## YOUR INSTRUCTIONS
In the items from the start through the line containing "Action: [667, 469]", change every "Expand" to "Unfold" and leave everything else unchanged. Output only those lines.

## ENTRIES SUPPLIED

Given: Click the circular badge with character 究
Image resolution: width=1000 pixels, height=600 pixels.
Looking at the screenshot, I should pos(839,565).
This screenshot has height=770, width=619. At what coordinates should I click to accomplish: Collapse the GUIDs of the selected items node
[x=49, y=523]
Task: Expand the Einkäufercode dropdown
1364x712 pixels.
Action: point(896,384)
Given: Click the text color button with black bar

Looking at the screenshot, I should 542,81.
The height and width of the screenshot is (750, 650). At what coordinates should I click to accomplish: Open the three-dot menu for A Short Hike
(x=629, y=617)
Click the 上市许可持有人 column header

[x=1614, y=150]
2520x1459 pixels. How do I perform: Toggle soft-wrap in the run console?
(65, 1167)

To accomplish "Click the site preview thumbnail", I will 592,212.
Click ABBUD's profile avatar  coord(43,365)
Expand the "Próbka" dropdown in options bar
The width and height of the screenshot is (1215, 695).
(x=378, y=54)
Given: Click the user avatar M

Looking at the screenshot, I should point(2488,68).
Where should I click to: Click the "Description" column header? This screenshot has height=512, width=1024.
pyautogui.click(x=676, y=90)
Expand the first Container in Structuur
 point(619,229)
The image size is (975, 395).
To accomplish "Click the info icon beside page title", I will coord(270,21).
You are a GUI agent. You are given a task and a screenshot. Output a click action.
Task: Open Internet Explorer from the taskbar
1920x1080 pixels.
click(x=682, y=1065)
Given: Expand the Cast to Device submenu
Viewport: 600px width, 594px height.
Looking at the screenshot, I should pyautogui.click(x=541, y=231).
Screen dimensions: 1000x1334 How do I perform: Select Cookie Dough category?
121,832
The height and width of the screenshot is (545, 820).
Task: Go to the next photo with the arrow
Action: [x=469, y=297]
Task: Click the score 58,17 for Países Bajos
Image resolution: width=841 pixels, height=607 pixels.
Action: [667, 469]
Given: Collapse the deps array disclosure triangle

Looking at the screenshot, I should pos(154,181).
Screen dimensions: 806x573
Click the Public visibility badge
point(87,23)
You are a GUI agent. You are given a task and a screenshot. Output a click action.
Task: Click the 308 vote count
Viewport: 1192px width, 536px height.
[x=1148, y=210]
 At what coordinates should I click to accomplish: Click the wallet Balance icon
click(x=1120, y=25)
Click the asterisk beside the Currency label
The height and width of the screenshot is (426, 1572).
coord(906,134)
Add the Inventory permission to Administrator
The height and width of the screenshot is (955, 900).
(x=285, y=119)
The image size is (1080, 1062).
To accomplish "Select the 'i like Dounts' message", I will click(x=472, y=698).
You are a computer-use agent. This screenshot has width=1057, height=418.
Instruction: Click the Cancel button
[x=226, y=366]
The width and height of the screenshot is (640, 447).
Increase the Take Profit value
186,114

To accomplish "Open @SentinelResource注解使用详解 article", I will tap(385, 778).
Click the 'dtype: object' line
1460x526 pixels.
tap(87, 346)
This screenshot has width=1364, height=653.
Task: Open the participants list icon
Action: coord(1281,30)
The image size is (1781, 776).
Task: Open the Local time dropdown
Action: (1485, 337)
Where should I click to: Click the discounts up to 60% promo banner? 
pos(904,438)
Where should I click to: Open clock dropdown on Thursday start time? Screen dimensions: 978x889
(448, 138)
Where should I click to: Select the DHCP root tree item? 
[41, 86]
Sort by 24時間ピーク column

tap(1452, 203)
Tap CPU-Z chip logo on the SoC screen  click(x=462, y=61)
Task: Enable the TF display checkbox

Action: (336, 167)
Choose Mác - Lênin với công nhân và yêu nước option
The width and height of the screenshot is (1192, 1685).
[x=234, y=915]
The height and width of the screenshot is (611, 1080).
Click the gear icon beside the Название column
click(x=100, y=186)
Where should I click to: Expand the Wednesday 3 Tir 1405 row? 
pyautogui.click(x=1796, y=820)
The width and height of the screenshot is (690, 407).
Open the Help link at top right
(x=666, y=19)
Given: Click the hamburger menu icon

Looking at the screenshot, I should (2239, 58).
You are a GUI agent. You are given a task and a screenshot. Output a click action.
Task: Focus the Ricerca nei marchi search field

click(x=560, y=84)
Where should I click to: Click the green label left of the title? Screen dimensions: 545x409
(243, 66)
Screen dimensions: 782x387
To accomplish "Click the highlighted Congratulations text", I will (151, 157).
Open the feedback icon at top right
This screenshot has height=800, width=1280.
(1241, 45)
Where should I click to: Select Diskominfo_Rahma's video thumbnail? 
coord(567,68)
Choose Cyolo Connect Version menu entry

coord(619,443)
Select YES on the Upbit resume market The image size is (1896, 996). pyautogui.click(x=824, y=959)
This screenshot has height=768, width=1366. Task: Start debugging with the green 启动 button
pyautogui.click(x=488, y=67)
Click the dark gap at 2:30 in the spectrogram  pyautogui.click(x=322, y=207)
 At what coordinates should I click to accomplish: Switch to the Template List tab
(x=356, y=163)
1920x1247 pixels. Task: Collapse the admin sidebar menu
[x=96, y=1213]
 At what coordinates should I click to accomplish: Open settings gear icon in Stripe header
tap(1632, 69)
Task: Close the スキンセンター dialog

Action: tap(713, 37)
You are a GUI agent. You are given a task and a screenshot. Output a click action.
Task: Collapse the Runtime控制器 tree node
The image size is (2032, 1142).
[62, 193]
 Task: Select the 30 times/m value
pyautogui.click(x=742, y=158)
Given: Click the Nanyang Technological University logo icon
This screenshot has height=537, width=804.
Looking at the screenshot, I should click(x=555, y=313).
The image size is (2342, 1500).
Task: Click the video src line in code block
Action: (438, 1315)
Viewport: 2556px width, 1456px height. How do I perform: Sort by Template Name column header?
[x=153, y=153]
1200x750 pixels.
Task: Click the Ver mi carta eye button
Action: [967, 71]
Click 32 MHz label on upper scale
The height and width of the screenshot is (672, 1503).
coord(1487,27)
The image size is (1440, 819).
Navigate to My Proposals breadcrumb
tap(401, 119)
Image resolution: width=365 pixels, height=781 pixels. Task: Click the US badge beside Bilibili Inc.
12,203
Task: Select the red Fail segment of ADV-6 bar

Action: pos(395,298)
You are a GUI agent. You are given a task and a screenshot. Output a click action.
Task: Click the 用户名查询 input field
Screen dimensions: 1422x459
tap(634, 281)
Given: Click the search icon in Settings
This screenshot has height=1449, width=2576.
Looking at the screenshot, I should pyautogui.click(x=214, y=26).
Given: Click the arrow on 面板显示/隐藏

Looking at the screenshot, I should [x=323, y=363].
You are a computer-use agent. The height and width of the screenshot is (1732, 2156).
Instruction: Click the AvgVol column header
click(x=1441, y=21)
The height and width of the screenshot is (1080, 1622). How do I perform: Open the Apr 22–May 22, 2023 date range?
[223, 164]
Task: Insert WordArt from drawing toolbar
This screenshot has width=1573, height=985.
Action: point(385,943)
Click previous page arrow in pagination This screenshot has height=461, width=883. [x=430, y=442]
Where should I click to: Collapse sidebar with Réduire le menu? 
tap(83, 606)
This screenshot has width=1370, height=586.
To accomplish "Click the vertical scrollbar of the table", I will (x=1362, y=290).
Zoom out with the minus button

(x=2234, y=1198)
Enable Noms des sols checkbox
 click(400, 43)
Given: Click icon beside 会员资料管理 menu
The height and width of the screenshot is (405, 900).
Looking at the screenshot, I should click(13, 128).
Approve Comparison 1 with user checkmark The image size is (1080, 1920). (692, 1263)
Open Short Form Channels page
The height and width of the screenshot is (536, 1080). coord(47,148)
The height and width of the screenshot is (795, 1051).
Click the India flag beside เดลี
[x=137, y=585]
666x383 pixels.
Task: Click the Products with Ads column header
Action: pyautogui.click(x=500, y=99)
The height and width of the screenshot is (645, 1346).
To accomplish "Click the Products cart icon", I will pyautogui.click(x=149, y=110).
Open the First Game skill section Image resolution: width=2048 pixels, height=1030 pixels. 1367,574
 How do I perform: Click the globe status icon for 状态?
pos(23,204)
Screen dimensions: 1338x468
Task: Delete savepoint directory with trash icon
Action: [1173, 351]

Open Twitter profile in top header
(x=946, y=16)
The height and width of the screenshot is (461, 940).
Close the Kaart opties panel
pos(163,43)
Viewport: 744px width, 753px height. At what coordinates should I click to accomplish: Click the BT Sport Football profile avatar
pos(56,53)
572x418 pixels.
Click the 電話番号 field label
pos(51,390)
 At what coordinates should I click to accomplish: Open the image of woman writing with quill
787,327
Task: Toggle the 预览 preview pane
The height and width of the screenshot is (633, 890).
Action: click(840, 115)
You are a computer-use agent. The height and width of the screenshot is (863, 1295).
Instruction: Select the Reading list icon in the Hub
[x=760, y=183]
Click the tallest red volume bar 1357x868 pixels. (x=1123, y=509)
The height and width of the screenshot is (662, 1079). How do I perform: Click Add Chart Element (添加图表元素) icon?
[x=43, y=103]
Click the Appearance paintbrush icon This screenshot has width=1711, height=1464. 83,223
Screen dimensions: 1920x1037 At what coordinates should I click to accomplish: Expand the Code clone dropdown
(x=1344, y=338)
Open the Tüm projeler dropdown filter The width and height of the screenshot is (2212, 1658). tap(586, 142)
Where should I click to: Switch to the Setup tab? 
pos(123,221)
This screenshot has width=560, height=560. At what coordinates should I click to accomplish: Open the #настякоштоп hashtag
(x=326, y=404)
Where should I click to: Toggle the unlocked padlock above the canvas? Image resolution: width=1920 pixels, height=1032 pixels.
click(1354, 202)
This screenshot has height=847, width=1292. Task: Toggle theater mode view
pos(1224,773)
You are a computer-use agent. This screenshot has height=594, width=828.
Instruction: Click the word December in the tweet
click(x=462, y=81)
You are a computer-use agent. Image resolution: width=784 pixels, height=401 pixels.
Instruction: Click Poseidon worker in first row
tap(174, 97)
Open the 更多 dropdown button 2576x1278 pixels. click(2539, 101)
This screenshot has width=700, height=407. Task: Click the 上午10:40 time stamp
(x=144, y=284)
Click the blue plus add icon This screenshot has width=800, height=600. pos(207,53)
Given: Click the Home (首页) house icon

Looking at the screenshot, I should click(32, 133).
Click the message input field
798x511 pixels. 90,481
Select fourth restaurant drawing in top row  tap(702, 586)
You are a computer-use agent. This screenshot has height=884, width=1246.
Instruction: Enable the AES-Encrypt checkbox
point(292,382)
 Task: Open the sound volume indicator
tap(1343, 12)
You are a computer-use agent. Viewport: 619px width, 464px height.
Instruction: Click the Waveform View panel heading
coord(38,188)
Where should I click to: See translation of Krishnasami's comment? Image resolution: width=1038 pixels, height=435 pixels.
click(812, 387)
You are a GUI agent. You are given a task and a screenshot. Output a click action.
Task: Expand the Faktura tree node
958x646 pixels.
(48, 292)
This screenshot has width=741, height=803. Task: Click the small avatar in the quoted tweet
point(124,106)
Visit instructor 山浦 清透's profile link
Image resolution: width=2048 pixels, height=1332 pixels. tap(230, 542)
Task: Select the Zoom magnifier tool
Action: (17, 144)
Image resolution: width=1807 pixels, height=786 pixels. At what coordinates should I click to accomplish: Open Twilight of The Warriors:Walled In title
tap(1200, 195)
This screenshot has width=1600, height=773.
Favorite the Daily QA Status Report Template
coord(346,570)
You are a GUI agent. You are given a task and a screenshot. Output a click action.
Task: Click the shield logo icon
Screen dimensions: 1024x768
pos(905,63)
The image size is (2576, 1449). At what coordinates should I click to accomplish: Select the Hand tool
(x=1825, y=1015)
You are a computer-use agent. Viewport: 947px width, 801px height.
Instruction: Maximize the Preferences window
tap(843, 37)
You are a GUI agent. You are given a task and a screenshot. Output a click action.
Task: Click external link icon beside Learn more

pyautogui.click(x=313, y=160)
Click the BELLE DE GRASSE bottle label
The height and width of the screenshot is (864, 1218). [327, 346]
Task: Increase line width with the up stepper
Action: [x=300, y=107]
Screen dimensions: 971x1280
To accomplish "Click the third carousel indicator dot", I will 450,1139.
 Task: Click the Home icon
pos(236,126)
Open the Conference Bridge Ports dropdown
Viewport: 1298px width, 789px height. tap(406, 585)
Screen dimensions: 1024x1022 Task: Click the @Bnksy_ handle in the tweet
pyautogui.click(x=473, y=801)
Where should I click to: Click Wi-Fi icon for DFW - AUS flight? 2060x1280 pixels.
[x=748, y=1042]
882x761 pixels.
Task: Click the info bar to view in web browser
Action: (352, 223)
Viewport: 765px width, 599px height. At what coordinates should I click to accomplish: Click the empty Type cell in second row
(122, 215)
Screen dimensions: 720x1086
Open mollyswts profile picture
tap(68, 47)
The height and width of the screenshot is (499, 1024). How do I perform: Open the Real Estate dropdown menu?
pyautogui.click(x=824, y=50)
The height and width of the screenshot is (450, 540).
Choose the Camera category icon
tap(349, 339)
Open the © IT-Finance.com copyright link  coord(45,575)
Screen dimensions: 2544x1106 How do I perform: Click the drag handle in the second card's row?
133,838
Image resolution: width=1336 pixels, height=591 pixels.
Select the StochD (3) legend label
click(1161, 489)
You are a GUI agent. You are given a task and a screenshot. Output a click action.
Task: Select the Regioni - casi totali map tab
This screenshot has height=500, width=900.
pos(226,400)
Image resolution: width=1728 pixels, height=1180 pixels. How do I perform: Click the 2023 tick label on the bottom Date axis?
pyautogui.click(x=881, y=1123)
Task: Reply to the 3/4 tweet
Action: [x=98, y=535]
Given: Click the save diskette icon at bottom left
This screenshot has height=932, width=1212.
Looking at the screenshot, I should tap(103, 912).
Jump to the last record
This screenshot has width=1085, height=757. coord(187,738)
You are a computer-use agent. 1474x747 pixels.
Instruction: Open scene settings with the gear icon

## THE REPLY
Given: Click the circular badge with character 究
Image resolution: width=1000 pixels, height=600 pixels.
Looking at the screenshot, I should pos(839,565).
This screenshot has height=770, width=619. At what coordinates should I click to accomplish: Collapse the GUIDs of the selected items node
[x=49, y=523]
Task: Unfold the Einkäufercode dropdown
1364x712 pixels.
Action: point(896,384)
Given: Click the text color button with black bar

Looking at the screenshot, I should 542,81.
The height and width of the screenshot is (750, 650). At what coordinates should I click to accomplish: Open the three-dot menu for A Short Hike
(x=629, y=617)
Click the 上市许可持有人 column header

[x=1614, y=150]
2520x1459 pixels. How do I perform: Toggle soft-wrap in the run console?
(65, 1167)

To accomplish "Click the site preview thumbnail", I will 592,212.
Click ABBUD's profile avatar  coord(43,365)
Unfold the "Próbka" dropdown in options bar
The width and height of the screenshot is (1215, 695).
(x=378, y=54)
Given: Click the user avatar M

Looking at the screenshot, I should point(2488,68).
Where should I click to: Click the "Description" column header? This screenshot has height=512, width=1024.
pyautogui.click(x=676, y=90)
Unfold the first Container in Structuur
 point(619,229)
The image size is (975, 395).
To accomplish "Click the info icon beside page title", I will coord(270,21).
You are a GUI agent. You are given a task and a screenshot. Output a click action.
Task: Open Internet Explorer from the taskbar
1920x1080 pixels.
click(x=682, y=1065)
Given: Unfold the Cast to Device submenu
Viewport: 600px width, 594px height.
Looking at the screenshot, I should pyautogui.click(x=541, y=231).
Screen dimensions: 1000x1334 How do I perform: Select Cookie Dough category?
121,832
The height and width of the screenshot is (545, 820).
Task: Go to the next photo with the arrow
Action: [x=469, y=297]
Task: Click the score 58,17 for Países Bajos
Image resolution: width=841 pixels, height=607 pixels.
Action: [667, 469]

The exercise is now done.